> [Given task] Convert each line of the records below into an item of a numbered list, skipping any blank lines.
___ Records provided ___
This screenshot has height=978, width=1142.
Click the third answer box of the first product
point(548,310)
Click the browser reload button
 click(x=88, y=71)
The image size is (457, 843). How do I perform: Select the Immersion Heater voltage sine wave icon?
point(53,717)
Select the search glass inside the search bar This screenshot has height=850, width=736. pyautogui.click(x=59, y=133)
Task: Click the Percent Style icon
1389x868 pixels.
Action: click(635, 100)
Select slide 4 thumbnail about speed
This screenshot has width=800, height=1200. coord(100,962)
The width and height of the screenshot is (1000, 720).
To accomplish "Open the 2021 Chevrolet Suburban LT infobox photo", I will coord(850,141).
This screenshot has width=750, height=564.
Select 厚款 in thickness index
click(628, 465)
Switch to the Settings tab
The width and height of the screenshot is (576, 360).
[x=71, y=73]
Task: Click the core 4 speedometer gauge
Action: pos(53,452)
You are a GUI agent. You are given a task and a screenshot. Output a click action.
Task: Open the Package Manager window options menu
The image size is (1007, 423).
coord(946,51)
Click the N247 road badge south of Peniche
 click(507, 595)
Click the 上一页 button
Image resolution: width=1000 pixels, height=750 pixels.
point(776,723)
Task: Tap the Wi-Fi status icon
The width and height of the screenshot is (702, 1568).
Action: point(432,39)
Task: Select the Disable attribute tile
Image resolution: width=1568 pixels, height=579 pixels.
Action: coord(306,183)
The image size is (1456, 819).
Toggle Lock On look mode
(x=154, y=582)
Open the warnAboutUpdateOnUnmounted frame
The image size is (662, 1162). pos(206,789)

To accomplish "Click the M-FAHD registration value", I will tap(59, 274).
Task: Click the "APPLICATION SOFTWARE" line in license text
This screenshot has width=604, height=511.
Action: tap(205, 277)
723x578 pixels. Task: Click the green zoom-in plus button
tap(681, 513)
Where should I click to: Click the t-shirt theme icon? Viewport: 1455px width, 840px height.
___
> [Answer in full]
1. This screenshot has height=978, width=1142.
2. Click the third answer box of the first product
3. point(548,310)
4. Click the browser reload button
5.  click(x=88, y=71)
6. The image size is (457, 843). How do I perform: Select the Immersion Heater voltage sine wave icon?
7. point(53,717)
8. Select the search glass inside the search bar This screenshot has height=850, width=736. pyautogui.click(x=59, y=133)
9. Task: Click the Percent Style icon
10. 1389x868 pixels.
11. Action: click(635, 100)
12. Select slide 4 thumbnail about speed
13. This screenshot has width=800, height=1200. coord(100,962)
14. The width and height of the screenshot is (1000, 720).
15. To accomplish "Open the 2021 Chevrolet Suburban LT infobox photo", I will coord(850,141).
16. This screenshot has width=750, height=564.
17. Select 厚款 in thickness index
18. click(628, 465)
19. Switch to the Settings tab
20. The width and height of the screenshot is (576, 360).
21. [x=71, y=73]
22. Task: Click the core 4 speedometer gauge
23. Action: pos(53,452)
24. You are a GUI agent. You are given a task and a screenshot. Output a click action.
25. Task: Open the Package Manager window options menu
26. The image size is (1007, 423).
27. coord(946,51)
28. Click the N247 road badge south of Peniche
29.  click(507, 595)
30. Click the 上一页 button
31. Image resolution: width=1000 pixels, height=750 pixels.
32. point(776,723)
33. Task: Tap the Wi-Fi status icon
34. The width and height of the screenshot is (702, 1568).
35. Action: point(432,39)
36. Task: Select the Disable attribute tile
37. Image resolution: width=1568 pixels, height=579 pixels.
38. Action: coord(306,183)
39. The image size is (1456, 819).
40. Toggle Lock On look mode
41. (x=154, y=582)
42. Open the warnAboutUpdateOnUnmounted frame
43. The image size is (662, 1162). pos(206,789)
44. To accomplish "Click the M-FAHD registration value", I will tap(59, 274).
45. Task: Click the "APPLICATION SOFTWARE" line in license text
46. This screenshot has width=604, height=511.
47. Action: tap(205, 277)
48. 723x578 pixels. Task: Click the green zoom-in plus button
49. tap(681, 513)
50. Where should I click to: Click the t-shirt theme icon? Viewport: 1455px width, 840px height.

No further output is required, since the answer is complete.